Only lines holding "method" are needed; copy each of them from the data below.

*** Opening of Excerpted records ***

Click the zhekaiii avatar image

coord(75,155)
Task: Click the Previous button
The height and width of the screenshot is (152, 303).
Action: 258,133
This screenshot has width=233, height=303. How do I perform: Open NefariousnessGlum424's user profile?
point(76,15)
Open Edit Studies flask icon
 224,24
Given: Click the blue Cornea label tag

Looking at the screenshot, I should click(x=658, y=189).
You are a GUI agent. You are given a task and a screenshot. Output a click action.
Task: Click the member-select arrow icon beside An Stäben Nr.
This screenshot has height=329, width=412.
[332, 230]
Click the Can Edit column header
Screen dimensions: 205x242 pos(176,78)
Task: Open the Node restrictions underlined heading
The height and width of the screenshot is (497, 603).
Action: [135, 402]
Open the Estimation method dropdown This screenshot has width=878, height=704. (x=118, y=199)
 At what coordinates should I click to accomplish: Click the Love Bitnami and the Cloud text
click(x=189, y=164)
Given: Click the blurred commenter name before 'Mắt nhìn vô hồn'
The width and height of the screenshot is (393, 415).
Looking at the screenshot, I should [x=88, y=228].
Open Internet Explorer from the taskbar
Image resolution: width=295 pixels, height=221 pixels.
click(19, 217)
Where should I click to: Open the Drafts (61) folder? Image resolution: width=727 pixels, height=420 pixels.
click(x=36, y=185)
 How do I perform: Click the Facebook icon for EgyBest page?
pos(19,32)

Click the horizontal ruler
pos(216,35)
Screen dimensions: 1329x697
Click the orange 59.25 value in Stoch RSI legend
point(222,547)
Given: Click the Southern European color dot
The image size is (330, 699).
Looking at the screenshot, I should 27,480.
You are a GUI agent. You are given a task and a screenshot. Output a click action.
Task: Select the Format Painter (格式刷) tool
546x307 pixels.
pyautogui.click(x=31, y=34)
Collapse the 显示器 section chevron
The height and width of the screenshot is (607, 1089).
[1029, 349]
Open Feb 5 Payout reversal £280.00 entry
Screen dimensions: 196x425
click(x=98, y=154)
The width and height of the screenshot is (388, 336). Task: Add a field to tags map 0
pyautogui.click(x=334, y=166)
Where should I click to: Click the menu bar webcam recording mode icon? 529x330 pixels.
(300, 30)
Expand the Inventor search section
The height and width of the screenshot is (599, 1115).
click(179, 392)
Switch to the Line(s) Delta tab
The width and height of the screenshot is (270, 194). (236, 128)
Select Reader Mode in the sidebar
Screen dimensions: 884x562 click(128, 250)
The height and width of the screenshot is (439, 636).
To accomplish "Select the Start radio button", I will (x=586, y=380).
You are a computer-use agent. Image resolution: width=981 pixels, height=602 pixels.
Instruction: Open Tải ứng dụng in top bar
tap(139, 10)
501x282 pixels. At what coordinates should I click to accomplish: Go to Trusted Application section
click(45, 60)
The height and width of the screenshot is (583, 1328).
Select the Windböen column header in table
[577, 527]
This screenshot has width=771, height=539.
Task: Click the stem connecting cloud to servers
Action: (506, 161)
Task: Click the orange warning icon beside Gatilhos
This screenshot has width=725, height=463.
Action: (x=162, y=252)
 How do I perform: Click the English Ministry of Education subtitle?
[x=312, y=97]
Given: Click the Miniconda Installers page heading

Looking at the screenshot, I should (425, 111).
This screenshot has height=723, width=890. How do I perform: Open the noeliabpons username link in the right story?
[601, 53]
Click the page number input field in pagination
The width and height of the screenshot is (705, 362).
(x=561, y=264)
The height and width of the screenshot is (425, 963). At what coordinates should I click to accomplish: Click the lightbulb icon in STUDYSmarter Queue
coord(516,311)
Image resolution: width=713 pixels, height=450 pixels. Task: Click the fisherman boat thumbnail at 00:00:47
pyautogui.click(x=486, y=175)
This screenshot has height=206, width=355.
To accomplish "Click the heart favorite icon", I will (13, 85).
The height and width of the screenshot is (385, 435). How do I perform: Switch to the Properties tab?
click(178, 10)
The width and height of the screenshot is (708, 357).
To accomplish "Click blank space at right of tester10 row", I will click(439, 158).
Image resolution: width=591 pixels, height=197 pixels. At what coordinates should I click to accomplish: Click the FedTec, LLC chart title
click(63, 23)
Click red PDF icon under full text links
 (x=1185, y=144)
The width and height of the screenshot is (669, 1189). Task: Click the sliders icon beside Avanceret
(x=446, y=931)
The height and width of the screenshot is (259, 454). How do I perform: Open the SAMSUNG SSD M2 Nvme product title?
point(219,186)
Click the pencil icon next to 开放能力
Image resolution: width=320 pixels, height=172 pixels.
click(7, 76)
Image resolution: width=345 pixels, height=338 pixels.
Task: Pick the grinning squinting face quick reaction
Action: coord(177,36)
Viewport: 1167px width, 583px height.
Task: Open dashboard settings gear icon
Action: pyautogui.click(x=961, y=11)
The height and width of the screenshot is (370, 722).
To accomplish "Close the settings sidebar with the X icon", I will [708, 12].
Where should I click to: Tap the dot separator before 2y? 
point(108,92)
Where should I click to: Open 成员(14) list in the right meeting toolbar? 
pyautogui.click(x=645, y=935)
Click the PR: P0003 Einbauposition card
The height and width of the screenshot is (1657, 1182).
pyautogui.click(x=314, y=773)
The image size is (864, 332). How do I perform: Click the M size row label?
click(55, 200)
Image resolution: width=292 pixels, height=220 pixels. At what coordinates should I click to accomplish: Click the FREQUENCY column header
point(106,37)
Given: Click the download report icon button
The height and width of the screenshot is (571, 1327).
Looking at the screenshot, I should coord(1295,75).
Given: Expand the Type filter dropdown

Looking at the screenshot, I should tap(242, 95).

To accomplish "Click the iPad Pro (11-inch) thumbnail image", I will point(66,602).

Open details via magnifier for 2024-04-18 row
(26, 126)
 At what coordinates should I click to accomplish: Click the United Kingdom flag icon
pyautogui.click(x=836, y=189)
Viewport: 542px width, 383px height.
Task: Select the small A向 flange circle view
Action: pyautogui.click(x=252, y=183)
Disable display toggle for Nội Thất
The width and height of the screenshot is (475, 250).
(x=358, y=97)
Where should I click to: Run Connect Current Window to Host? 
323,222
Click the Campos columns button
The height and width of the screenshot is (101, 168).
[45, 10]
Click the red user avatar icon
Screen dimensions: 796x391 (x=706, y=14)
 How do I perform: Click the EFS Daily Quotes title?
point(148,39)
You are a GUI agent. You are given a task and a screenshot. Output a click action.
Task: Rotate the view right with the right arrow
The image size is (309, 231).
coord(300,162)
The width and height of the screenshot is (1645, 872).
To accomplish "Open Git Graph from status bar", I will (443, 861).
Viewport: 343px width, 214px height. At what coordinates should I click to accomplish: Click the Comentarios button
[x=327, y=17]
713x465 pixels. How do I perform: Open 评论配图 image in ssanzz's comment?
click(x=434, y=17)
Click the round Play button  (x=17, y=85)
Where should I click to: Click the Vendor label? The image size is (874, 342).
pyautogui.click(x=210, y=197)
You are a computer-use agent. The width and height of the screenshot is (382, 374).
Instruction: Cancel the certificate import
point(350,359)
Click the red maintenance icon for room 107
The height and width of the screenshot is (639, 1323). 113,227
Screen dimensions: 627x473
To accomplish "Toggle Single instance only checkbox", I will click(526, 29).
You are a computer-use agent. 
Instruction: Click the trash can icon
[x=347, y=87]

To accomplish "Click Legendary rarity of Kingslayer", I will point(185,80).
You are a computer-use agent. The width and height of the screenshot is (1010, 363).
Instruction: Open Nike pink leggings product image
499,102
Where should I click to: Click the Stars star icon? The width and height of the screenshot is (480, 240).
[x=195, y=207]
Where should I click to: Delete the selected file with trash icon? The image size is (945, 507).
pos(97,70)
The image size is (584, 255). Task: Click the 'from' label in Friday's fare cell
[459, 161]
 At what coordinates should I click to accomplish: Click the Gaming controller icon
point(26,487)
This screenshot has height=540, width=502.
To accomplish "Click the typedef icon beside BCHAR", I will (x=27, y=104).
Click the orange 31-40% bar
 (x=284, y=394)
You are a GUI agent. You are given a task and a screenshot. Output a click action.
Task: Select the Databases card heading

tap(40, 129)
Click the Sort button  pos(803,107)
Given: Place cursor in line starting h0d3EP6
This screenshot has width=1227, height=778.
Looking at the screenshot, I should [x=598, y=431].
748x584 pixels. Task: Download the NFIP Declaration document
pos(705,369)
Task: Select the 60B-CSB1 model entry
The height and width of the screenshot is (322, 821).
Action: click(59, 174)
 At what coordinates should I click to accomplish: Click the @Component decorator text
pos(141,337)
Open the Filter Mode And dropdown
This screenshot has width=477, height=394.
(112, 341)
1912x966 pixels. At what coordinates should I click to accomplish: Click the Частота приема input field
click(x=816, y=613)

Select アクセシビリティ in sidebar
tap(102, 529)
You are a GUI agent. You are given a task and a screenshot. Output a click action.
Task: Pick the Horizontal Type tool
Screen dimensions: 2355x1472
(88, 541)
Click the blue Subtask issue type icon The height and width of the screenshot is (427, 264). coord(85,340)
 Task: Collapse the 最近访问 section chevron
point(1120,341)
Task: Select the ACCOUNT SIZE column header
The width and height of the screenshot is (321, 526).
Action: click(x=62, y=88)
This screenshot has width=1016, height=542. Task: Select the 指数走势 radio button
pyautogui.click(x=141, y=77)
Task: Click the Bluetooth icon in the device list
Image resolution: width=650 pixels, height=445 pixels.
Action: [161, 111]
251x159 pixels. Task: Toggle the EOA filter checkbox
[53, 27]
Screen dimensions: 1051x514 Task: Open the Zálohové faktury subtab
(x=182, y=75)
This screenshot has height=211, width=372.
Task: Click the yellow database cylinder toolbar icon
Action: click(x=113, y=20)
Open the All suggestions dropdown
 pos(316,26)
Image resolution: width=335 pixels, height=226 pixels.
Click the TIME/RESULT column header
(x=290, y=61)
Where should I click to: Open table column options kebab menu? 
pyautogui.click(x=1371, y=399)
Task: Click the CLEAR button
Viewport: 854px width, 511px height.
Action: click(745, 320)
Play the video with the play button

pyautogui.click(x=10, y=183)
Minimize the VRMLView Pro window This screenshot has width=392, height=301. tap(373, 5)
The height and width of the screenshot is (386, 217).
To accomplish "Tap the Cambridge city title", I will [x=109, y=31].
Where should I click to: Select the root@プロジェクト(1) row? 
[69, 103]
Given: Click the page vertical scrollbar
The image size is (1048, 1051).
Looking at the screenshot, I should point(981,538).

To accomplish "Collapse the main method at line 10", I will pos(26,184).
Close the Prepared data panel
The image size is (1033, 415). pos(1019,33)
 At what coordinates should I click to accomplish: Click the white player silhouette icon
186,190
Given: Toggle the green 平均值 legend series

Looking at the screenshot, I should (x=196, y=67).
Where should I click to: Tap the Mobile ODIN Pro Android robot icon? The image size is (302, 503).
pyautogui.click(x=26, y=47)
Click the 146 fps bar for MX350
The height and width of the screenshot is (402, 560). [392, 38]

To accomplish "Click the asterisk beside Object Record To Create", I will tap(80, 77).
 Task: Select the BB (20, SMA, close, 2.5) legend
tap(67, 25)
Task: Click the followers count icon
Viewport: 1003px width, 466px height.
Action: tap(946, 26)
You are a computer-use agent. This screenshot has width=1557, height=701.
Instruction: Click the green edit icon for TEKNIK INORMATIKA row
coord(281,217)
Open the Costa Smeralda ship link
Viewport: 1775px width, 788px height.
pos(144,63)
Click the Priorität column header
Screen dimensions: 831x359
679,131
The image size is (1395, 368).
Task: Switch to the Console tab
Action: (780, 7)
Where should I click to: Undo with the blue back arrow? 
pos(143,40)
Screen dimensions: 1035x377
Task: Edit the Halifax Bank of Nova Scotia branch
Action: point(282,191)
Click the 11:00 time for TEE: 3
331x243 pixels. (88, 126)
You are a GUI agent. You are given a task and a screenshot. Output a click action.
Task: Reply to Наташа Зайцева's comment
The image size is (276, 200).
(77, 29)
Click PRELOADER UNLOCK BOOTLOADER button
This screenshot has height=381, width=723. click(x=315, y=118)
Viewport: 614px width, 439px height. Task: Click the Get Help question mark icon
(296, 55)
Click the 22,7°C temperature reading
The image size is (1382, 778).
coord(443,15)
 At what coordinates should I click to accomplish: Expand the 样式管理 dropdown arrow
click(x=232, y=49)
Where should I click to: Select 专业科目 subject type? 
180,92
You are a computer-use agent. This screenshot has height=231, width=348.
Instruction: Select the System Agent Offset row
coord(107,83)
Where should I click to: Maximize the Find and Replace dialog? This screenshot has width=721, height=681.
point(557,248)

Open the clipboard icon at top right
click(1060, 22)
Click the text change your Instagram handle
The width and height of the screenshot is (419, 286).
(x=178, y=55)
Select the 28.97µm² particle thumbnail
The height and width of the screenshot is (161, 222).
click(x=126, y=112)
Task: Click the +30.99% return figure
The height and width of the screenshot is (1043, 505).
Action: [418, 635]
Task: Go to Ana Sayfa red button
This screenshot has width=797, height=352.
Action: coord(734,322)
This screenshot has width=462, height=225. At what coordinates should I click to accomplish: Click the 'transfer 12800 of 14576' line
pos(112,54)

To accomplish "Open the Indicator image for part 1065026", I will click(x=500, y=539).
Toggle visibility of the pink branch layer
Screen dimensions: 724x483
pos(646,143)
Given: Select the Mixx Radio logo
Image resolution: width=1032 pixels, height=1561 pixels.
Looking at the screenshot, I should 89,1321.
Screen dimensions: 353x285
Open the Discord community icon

*** Close of Excerpted records ***

■ **Result of the task**
Open the Estimation method dropdown This screenshot has width=878, height=704. (x=118, y=199)
To accomplish "Collapse the main method at line 10", I will pos(26,184).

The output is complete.